Natürlich muss sich ein Dramaturg irgendwann einmal zum Thema Katharsis äußern. Dabei gestehe ich zu meiner Schande, dass ich dieses Konzept, welches durch Aristoteles, vom Kultischen kommend, als zentrales Wirkungsprinzip der Tragödien markiert worden war, lange nicht verstehen konnte. Es war mir schleierhaft, wie Gefühle gereinigt werden können, indem man sie erregt. Während des Studiums und meiner späteren Berufspraxis stellte ich mir selbst und Anderen diese Frage, ohne darauf eine befriedigende Antwort zu erhalten. Es gab Debatten darüber, ob die Affekte Φόβος und Ἔλεος als Furcht und Mitleid oder lieber als Schrecken/Schauder und Jammer/Rührung übersetzt werden sollten. Wir sprachen auch darüber, dass Aristoteles das Ideal von Staatsbürgern hatte, deren Affekte genau das rechte Maß hatten, weil jene ja an wichtigen politischen Entscheidungen mitwirken mussten. Wir können heute verstehen, dass es vielleicht keine gute Idee ist, dass Menschen, die die Schrecken des Krieges nicht mehr kennen, über Krieg und Frieden entscheiden. Wir haben auch erfahren, dass die panische Angst vor einer Seuche nicht immer zu den besten Entscheidungen geführt hat. Kurz: zu viel oder zu wenig Φόβος kann einer Gesellschaft großen Schaden zufügen. Dass die POETIK des Aristoteles eigentlich Teil seiner POLITIK gewesen ist, leuchtete mir schon damals ein und ist mir heute lediglich klarer geworden.
Aber trotzdem konnte ich sehr lange nicht verstehen, wie Gefühle gereinigt werden, indem man sie erregt. Erst durch meine psychotherapeutische Ausbildung gingen mir die nötigen Lichter für diese Erkenntnis auf. Vor allem die Expositionstherapie öffnete mir die Augen. Indem ich Angst aushalte, befreie ich mich von ihrem Übermaß. Ein Kino- oder Theaterbesuch kann einen solchen Effekt ebenso haben wie ein Fernseh- beziehungsweise Streamingabend. Was ich als Kunstwerk sehe, regt meine Gefühle an, ohne eine direkte Konsequenz für mein Leben haben zu müssen. Während der Rezeption des Werkes erlebe ich vielerlei emotionale Impulse, welche sich durch Katharsis reinigen lassen.
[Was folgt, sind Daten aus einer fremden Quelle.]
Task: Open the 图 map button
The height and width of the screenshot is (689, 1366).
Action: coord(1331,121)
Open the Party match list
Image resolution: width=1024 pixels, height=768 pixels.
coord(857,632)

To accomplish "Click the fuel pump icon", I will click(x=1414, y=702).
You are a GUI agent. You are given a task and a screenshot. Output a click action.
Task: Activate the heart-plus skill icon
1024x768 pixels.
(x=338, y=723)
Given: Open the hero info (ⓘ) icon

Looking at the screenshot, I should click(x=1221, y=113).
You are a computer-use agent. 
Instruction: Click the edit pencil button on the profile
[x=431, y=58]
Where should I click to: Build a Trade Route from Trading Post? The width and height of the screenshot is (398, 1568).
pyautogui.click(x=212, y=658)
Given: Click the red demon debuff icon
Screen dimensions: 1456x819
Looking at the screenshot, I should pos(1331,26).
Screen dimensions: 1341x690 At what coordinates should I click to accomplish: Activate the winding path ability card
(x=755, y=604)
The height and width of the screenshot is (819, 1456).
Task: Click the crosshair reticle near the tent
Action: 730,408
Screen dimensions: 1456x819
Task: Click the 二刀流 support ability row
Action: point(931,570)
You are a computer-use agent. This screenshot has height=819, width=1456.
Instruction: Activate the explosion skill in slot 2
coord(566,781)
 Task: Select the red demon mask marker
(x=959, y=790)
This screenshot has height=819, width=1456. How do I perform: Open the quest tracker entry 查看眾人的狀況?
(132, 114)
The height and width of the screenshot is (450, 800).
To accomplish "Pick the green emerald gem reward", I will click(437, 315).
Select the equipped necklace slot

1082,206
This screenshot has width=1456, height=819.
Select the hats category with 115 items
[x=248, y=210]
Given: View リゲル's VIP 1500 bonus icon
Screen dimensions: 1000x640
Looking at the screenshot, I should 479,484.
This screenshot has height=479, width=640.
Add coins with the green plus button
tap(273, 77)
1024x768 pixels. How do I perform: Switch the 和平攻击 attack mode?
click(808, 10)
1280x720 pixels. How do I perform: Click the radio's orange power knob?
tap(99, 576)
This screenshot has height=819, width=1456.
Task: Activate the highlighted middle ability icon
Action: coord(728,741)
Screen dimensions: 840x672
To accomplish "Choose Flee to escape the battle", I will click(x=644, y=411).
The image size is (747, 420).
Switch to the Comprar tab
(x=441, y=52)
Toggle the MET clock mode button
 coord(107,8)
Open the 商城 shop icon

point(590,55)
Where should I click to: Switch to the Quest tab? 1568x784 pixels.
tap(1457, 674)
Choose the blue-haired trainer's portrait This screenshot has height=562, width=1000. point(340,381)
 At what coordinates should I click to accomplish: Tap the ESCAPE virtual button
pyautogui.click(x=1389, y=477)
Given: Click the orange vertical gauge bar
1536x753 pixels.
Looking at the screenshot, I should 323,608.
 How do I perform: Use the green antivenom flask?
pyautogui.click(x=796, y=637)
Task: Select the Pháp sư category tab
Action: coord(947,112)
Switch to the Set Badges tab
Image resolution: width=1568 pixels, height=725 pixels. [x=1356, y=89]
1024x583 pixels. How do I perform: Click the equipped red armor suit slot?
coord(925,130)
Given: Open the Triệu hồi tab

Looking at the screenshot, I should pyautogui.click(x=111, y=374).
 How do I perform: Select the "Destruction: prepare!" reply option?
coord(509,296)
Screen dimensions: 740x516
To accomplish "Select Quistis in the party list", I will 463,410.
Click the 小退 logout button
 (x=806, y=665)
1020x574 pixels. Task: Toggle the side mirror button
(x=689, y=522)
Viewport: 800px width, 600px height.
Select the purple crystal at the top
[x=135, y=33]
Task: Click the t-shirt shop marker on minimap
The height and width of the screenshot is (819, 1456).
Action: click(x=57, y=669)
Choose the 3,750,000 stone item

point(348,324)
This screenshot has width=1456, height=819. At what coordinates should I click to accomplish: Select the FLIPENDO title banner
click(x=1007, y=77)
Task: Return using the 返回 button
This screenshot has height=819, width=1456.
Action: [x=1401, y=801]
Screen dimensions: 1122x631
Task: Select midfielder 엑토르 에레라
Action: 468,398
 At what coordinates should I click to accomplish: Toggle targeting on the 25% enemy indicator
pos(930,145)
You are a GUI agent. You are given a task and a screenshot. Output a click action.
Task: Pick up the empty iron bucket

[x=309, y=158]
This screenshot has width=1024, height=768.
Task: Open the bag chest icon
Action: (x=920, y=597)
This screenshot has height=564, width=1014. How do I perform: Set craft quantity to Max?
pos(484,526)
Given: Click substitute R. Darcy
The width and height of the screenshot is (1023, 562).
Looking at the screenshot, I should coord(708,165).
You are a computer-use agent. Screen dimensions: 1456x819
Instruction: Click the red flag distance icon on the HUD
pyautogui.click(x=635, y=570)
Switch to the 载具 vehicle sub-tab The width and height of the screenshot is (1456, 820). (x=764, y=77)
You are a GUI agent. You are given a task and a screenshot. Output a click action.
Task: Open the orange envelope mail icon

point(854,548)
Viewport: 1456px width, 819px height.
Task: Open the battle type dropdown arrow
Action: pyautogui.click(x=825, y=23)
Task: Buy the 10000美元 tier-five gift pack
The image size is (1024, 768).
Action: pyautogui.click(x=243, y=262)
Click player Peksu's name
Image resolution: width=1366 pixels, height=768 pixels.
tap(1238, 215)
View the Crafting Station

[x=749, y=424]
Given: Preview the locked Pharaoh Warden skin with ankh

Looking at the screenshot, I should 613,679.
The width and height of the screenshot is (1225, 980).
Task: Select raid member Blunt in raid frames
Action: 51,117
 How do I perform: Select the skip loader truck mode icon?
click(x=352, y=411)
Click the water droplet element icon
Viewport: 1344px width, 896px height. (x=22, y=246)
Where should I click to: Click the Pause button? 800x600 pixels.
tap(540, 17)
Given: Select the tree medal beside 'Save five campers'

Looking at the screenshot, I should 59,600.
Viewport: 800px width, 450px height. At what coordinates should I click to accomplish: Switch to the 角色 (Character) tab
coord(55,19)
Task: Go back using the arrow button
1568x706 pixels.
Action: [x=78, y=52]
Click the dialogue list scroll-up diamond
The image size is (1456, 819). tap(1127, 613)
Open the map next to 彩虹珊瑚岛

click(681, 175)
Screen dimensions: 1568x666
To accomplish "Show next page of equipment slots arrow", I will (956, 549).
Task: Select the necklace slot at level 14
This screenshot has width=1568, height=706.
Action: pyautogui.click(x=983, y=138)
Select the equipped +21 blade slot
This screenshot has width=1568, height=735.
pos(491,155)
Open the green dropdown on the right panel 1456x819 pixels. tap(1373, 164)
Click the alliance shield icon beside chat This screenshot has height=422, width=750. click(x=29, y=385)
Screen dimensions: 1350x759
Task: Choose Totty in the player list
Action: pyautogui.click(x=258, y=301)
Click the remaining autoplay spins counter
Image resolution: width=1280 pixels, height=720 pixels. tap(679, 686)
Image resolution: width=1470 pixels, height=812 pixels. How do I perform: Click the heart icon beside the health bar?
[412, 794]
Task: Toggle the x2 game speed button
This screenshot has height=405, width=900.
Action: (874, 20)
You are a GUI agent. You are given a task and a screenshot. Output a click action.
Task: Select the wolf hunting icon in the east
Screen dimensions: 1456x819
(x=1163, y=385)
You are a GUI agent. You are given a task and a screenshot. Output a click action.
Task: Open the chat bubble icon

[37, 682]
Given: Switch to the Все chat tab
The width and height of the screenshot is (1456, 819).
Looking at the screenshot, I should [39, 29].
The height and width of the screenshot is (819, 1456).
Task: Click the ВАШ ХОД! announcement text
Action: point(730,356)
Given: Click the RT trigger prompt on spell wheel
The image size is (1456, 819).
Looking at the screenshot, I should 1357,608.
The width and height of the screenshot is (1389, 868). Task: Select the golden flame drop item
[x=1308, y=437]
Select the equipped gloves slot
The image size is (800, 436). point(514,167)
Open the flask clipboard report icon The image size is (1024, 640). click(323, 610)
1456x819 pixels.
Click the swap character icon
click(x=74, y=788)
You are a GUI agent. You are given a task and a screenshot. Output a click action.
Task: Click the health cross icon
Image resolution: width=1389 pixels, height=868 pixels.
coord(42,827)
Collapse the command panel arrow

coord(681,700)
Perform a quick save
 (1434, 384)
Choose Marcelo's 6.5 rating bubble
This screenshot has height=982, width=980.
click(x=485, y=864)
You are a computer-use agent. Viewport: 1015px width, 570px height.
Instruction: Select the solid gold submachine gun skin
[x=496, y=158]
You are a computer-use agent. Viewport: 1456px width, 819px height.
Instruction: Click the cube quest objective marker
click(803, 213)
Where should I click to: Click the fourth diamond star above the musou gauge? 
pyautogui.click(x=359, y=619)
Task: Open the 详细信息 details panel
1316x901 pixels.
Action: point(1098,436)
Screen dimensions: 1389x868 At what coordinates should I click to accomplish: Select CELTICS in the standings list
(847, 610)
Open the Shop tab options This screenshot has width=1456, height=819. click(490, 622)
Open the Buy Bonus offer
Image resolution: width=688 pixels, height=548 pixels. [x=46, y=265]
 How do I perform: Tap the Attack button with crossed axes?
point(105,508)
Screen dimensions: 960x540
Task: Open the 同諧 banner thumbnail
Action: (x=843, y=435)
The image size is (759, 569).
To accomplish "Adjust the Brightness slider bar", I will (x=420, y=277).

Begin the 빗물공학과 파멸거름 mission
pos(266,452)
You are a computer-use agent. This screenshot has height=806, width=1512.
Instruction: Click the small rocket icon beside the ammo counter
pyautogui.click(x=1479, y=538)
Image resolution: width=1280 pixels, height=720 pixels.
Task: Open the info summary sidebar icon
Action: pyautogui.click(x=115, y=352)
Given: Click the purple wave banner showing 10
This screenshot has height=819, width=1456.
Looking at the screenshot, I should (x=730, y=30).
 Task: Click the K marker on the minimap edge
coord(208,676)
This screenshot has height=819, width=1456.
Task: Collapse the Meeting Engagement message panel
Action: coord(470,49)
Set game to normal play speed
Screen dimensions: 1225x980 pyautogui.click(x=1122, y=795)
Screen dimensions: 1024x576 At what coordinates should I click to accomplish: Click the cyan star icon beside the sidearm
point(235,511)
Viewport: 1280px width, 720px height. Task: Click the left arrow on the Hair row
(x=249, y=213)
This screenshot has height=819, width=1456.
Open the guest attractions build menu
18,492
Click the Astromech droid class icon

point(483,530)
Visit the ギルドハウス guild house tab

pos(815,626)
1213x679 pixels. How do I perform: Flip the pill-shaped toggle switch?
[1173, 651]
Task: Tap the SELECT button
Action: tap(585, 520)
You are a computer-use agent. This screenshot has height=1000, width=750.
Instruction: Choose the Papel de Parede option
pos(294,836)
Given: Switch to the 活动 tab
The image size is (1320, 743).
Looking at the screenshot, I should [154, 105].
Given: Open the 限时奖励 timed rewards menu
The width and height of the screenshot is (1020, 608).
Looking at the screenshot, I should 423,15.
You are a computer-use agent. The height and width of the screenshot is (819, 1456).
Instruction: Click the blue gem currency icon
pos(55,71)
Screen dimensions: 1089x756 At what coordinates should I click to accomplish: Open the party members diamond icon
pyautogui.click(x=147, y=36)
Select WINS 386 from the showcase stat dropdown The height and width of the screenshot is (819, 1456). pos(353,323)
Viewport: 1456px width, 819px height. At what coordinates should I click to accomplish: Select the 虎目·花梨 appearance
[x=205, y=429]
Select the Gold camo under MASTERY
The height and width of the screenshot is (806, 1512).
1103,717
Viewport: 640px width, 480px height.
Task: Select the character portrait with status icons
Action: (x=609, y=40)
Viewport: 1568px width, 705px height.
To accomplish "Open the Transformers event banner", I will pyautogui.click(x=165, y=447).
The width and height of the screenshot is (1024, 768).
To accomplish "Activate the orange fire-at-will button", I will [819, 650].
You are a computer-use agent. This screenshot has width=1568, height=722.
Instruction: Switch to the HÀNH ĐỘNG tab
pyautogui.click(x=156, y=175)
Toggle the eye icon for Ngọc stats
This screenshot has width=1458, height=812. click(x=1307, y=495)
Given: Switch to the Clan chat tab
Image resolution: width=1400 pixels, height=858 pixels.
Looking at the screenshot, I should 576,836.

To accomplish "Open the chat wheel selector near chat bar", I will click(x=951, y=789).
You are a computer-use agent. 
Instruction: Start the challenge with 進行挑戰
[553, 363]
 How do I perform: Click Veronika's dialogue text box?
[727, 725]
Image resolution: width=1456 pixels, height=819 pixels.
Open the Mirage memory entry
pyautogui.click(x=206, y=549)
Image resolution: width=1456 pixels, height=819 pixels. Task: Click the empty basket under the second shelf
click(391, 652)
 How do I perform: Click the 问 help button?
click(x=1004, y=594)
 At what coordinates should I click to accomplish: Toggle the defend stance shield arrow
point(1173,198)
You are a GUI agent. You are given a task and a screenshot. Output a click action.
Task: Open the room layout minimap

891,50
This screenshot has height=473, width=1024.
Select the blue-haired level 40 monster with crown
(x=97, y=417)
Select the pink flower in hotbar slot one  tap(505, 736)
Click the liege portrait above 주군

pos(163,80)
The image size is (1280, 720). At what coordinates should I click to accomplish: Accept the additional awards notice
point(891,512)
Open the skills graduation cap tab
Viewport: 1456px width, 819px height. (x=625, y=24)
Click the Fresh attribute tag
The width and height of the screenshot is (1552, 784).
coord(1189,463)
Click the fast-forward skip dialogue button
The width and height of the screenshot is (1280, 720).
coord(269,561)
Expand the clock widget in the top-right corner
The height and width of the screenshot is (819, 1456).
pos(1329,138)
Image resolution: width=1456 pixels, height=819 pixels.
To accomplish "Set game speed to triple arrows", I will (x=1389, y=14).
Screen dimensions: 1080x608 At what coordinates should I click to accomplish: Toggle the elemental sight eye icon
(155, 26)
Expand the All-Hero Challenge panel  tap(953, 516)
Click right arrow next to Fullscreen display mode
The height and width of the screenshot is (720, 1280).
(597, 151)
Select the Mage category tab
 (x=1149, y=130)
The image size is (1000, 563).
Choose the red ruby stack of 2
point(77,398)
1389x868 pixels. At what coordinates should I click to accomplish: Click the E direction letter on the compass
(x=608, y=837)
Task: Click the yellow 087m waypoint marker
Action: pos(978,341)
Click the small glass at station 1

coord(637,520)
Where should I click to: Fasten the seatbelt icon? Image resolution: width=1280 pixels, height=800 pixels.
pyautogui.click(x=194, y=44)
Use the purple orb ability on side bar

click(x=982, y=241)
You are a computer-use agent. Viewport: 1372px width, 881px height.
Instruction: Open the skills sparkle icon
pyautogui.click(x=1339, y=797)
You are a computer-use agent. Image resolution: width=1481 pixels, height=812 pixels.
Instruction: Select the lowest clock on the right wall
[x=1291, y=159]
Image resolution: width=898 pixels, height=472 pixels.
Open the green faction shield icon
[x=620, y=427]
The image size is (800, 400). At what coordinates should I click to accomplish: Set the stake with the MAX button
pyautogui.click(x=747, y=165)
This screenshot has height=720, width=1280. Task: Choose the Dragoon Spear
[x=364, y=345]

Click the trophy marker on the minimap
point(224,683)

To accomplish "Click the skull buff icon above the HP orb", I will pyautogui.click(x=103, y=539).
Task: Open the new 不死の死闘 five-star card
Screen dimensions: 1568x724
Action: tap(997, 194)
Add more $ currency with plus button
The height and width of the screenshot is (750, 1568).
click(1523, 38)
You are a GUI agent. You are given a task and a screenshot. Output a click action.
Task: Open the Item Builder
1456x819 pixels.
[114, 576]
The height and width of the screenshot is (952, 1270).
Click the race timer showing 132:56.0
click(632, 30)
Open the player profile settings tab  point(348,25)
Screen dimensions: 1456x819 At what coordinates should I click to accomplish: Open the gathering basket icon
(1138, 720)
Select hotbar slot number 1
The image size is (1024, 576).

Die Kunst konfrontiert mich mit Dingen, welche im Alltag durchaus bedrohlich wären oder mich dazu bringen würden, mit einer MPi Amok zu laufen. Die künstlerische Verfremdung hingegen und das Wissen, dass ich einer Fiktion und nicht der Wirklichkeit beiwohne, helfen mir, alle möglichen Affekte auszuhalten und so eine Reinigung zu erfahren. Im Idealfall bin ich durch eine solche Katharsis emotional ein wenig ausgeglichener geworden.
Das moderne Bestreben, bestimmte Affekte von den Zuschauern fernzuhalten, acht zu geben, dass möglichst niemand gekränkt wird, die Kunstwerke durch Sensitivity Reader filtern zu lassen, kurz: dem Unangenehmen keine Plattform zu bieten, erschwert eine Katharsis. Wie sollen Menschen lernen, Unangenehmes emotional auszuhalten? Wie sollen sie so etwas wie eine Resilienz aufbauen können? Als Menschen müssen wir uns körperlichen und mentalen Herausforderungen stellen, um gesund zu bleiben. In der demokratischen Debatte müssen wir eine Gegenposition emotional aushalten können, um gesprächsfähig zu bleiben. Wenn mich alles triggert, laufe ich blind vor Wut oder Angst durch das gesellschaftliche Geschehen. Wenn Kampf oder Flucht die demokratische Debatte verdrängen, ist die Demokratie selbst am Ende. Wenn wir unsere mentale Gesundheit und unser Gemeinwesen stabil halten wollen, brauchen wir immer wieder die Katharsis. Das Unangenehme darf weder aus der Kunst noch aus der Debatte ausgeschlossen werden, wenn wir nicht zu einem Haufen Neurotikern werden wollen, der panisch dem Abgrund entgegenstrebt.